ABr: O governo vai suspender a totalidade dos impostos, conforme é a expectativa dos empresários?

Mantega: Praticamente a totalidade. Precisamos criar uma indústria que possa competir com os paises asiáticos, principalmente, que se implantaram antes. Temos que criar condições para que a indústria tenha custos baixos. Ela não pode pagar tributos. É praticamente uma redução total. O empresário vai pagar apenas impostos indiretos, como folha de pagamento. Mas os impostos diretos serão eliminados.

ABr: E como serão os incentivos financeiros. Quanto o BNDES pretende investir?

Mantega: O BNDES não tem limites de recursos para o setor. Todo empresário que precisar, vai ao BNDES. Preenchendo as condições, vai conseguir o empréstimo para conseguir criar a sua fábrica. E a taxas das mais baixas do país. A Taxa de Juros de Longo Prazo (TJLP) está hoje em 7,5% ao ano. Com mais um adicional para cobrir os custos, a taxa chega a no máximo 10% ao ano. É uma taxa convidativa.

ABr: O governo pretende com isso alcançar a mesma performance dos incentivos à indústria automobilística nos anos 50? Dá para o Brasil fazer essa revolução agora ou está muito tarde?

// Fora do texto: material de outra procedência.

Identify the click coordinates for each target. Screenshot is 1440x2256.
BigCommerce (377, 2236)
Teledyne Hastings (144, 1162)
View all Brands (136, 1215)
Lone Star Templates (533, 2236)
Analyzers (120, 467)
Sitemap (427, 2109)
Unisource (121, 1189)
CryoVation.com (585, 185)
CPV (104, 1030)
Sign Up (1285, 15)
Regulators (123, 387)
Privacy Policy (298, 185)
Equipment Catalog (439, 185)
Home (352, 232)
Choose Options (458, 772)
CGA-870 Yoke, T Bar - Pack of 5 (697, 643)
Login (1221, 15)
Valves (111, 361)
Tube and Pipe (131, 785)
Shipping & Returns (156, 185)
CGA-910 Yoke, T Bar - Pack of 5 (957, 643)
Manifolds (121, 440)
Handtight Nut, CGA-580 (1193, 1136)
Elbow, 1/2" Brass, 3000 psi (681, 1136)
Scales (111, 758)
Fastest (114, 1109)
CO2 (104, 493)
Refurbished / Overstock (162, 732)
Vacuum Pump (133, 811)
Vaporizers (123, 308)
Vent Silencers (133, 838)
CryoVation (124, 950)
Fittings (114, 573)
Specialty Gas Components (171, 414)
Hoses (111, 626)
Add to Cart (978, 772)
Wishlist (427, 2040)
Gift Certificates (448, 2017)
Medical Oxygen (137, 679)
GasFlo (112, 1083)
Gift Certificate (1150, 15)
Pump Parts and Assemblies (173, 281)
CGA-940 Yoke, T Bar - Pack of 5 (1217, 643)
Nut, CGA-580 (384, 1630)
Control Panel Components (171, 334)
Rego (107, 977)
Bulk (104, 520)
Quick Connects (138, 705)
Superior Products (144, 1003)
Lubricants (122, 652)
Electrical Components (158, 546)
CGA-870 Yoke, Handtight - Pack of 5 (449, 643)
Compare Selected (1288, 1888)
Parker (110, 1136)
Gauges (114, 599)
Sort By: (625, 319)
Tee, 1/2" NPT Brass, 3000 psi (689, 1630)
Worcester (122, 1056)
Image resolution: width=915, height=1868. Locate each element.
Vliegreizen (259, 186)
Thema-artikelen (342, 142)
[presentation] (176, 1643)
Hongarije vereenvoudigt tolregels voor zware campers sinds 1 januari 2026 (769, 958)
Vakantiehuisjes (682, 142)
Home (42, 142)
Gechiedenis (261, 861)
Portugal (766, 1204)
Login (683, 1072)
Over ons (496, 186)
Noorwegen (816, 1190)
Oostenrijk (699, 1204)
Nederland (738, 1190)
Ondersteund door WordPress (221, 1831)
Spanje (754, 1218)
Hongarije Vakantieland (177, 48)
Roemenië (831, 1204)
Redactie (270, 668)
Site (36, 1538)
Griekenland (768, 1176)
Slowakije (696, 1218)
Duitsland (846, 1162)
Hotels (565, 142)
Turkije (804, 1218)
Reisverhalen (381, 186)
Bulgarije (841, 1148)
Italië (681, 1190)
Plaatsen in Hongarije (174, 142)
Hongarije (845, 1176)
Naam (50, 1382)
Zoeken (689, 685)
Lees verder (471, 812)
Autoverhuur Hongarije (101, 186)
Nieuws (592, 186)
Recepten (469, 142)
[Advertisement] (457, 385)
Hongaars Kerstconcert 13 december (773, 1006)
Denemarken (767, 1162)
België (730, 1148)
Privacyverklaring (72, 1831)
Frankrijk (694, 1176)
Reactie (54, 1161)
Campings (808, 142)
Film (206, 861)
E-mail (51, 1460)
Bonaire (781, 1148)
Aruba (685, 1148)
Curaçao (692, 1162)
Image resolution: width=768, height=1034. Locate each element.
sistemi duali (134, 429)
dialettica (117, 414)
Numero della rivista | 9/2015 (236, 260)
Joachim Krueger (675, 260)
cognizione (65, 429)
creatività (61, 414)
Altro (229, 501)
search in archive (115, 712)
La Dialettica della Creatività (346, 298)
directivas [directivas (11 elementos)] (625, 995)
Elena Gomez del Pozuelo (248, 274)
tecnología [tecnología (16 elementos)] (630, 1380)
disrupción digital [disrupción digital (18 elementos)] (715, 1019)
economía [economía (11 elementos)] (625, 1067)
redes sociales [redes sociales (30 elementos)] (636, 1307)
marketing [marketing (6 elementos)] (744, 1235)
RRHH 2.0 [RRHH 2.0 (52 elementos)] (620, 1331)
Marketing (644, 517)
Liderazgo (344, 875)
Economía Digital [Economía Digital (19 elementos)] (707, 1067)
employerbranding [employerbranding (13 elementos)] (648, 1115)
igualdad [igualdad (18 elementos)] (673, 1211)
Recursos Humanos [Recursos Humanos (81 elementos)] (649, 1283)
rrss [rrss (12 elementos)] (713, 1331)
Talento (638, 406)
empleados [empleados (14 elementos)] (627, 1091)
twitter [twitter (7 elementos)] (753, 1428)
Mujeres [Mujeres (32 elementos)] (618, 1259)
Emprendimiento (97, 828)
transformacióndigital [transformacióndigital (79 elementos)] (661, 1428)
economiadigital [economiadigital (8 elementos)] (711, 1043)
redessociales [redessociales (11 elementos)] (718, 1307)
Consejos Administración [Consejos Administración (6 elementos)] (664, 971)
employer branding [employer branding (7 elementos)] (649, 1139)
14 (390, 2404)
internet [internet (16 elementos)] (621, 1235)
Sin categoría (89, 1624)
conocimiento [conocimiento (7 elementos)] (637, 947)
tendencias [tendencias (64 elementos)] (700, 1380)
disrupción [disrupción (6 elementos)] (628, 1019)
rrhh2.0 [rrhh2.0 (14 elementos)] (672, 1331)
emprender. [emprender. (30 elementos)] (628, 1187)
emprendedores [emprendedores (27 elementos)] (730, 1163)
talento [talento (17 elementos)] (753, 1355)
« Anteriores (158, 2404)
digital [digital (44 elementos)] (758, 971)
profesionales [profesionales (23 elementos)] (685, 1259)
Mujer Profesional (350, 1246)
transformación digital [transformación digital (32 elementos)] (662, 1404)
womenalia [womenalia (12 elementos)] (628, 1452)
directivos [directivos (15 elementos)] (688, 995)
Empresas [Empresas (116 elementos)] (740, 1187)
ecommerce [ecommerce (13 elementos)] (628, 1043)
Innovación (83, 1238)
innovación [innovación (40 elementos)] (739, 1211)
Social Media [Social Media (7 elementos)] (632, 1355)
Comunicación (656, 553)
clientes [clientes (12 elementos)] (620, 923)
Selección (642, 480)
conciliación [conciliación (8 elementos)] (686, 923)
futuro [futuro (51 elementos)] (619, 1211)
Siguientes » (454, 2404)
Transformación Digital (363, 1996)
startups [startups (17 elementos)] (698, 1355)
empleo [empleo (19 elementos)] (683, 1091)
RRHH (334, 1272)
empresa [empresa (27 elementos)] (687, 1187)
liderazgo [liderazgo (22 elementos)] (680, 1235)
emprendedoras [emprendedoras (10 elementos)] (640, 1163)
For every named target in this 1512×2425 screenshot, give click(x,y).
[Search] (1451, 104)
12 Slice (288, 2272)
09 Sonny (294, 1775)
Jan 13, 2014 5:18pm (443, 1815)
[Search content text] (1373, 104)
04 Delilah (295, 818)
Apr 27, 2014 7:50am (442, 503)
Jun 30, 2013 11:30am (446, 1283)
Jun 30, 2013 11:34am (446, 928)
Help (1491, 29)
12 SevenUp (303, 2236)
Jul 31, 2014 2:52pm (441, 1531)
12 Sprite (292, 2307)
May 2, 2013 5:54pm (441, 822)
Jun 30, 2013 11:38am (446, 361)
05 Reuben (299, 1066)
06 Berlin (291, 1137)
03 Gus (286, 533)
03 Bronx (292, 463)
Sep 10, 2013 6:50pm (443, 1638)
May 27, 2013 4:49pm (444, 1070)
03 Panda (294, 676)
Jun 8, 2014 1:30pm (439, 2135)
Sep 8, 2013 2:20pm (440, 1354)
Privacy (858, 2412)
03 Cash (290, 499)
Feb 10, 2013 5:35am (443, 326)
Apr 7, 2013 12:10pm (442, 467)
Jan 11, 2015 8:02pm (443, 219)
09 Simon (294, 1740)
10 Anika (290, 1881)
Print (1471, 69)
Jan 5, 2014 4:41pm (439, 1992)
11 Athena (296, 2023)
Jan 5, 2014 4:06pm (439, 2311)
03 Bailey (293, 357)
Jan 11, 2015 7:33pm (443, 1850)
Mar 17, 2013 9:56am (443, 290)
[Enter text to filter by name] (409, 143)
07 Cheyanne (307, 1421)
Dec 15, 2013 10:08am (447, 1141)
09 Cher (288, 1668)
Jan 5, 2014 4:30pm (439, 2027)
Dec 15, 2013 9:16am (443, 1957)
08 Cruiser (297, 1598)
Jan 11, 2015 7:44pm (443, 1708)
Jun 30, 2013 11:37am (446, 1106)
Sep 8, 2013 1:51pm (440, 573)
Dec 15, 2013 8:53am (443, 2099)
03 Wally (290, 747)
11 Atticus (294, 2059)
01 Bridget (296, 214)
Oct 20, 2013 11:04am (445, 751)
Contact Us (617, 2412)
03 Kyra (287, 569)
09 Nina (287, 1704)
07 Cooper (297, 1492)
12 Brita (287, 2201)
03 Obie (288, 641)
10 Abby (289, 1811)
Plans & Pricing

Mantega: Não estamos atrasados. O Brasil tem uma economia competitiva. Temos uma boa infra-estrutura e uma mão-de-obra bem qualificada. Com essas medidas, acho que o setor vai ser competitivo e se viabilizar no Brasil. Vamos recuperar o tempo perdido. Tem mesmo quase o impacto da política que se fez para a indústria automobilística no passado.